One conclusion from the survey is that cloud computing is gaining critical mass: 82% of the respondents said they are “in some stage of trial, implementation or use of public clouds,” and 83% said the same for use of private clouds. Participating firms had at least 2,500 employees, with a median of 75,000. Those interviewed included IT managers, 37%; IT directors, 23%; VPs, 24%; and senior VPs, 16%. No CIOs were included in the survey, Applied Research – West said.
IT managers agree that one form of cloud computing is SAAS or software as a service, but they do not see it as the most important element, said Lori MacVittie, technical marketing manager for F5, in an interview. Three-quarters said they see platform as a service, such as when Salesforce.com offers database services and tools for customizing its applications or building new ones, as a form of cloud computing. In addition, 60% said they see infrastructure-as-a-service or Amazon’s EC2 as cloud computing. Infrastructure-as-a-service is where a service provider supplies hardware and some software, such as Amazon’s SimpleDB database service, and runs a configuration of an IT organization’s software as an external resource.
As IT managers adopt cloud computing, they are looking to fill in the missing pieces behind the simplified services now available. Among other things, 90% said they want control over who can access their cloud resources. “Who has access? How is it controlled? Who can self-provision a server,” said MacVittie.
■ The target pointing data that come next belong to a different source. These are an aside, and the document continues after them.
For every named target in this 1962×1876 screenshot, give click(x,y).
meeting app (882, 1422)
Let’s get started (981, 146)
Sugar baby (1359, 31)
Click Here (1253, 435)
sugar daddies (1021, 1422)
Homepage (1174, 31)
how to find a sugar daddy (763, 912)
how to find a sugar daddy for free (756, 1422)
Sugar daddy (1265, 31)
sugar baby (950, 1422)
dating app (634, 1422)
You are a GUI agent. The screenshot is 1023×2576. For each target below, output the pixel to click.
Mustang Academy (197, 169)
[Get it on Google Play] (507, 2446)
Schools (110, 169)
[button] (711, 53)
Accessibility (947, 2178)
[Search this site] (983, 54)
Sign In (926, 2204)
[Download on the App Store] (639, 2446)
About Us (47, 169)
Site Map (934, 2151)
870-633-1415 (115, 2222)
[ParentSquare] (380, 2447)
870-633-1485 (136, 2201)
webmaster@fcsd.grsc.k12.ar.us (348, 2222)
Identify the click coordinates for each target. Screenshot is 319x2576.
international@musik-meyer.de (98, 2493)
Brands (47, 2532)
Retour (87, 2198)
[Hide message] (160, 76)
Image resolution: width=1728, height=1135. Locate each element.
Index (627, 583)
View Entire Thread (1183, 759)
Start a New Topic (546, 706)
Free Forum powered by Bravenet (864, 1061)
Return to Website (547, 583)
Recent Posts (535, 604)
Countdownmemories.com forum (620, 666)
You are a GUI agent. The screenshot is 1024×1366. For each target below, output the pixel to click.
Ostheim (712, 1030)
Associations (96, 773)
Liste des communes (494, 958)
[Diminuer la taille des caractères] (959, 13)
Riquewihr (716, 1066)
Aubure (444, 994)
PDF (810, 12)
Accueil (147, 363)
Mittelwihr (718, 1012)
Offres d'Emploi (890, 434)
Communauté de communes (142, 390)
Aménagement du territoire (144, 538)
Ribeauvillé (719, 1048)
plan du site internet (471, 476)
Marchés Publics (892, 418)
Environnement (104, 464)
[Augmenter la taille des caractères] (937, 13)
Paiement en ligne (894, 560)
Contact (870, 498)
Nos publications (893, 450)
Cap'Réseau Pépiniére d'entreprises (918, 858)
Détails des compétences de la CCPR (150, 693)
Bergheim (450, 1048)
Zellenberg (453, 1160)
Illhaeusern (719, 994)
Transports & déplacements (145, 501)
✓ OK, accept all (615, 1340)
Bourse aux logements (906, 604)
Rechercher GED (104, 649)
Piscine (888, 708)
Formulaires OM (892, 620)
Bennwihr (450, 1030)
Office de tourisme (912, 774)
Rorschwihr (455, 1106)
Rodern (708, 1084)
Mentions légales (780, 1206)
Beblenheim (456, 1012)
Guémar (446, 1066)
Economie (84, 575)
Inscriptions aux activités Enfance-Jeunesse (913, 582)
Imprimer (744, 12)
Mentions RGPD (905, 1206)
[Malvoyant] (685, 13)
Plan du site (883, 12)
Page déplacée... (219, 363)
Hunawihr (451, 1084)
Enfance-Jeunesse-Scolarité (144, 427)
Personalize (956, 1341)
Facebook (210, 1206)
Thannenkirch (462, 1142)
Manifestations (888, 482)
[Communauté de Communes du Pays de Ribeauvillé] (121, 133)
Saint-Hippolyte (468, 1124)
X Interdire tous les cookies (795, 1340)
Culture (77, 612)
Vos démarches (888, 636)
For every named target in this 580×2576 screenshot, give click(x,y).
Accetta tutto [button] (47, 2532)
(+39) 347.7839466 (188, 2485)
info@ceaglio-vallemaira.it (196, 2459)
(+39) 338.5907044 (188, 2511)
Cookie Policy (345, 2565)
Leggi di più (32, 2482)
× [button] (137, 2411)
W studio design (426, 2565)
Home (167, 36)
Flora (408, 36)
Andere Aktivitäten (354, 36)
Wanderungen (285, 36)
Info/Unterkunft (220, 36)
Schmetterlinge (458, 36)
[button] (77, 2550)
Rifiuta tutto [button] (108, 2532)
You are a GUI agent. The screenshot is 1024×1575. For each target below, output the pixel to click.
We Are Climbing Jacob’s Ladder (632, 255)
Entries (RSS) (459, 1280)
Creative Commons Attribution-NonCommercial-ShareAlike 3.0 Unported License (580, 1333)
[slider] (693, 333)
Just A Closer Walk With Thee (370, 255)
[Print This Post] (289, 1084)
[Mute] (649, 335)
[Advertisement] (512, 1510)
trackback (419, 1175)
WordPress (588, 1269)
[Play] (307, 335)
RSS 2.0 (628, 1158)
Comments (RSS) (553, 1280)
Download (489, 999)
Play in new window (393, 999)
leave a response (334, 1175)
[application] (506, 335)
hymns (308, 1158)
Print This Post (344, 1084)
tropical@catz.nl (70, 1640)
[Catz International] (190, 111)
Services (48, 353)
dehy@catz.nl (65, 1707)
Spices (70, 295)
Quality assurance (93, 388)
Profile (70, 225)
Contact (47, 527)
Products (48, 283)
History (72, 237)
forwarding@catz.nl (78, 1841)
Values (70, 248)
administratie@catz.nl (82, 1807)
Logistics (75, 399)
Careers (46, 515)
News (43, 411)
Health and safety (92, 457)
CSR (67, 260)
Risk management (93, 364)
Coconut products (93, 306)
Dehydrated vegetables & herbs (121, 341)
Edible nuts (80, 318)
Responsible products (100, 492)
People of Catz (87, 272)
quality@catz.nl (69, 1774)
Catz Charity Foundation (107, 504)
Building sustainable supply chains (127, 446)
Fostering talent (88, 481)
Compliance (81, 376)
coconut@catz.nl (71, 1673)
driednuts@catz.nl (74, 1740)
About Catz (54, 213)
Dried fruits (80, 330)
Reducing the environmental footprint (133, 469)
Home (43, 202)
Another 89% named network security as a core cloud technology, as well as 88% citing server and storage virtualization as “essential technologies in the cloud,” she said.
The main driver toward cloud computing is the efficiency that stems from using public clouds instead of further building out the IT infrastructure internally, according to 77% of respondents. Public cloud computing reduces capital costs, according to 68% of those surveyed, and eases staffing issues, said 61%. When it comes to private clouds, the drivers include reducing capital cost, 63%; agility and easing staffing issues, both 50%. MacVittie said another result was that IT understands that cloud computing will involve a broader collaborative effort than the mainframe-based data center that preceded it.
The top three influencers of building the private cloud are IT, 45%; line of business stakeholders, 36% and application development teams, 24%. The top influencers in use of public clouds are IT, 45%; application developers, 41%; and line of business stakeholders, 41%. The numbers do not add up to 100% because respondents were allowed to name several top influencers among job titles in the organization.
The results found, not surprisingly, that cloud implementers want some of the capabilities found in at least one of F5’s products. F5 provides access control and some elements of network security, both of which rated high on the list of IT manager concerns.
Applied Research – West targeted which IT managers were interviewed, and spokesmen for F5 said if any of its customers were interviewed, they don’t know about it. F5 provided no prospective interviewee names, MacVittie said. While IT managers disagree on a precise definition of a cloud, 68% supported the two following definitions as correct or “almost there.”
The first definition was: “Cloud computing is on-demand access to virtualized IT resources that are housed outside of your own data center, shared by others, simple to use, paid for via subscription and accessed over the Web.”
The second was: “Cloud computing is a style of computing in which dynamically scalable and often virtualized resources are provided as a service over the Internet. Users need not have knowledge of, expertise in, or control over the technology infrastructure in the ‘cloud.'”
F5 provided a third definition combining many elements of the two definitions. It is: “Cloud computing is a style of computing in which dynamically scalable and often virtualized resources are provided as a service. Users need not have knowledge of, expertise in, or control over the technology infrastructure in the ‘cloud’ that supports them. Furthermore, cloud computing employs a model for enabling available, convenient, on-demand network access to a shared pool of configurable computing resources (e.g., networks, servers, storage, applications, services) that can be rapidly provisioned and released with minimal management effort or service provider interaction.”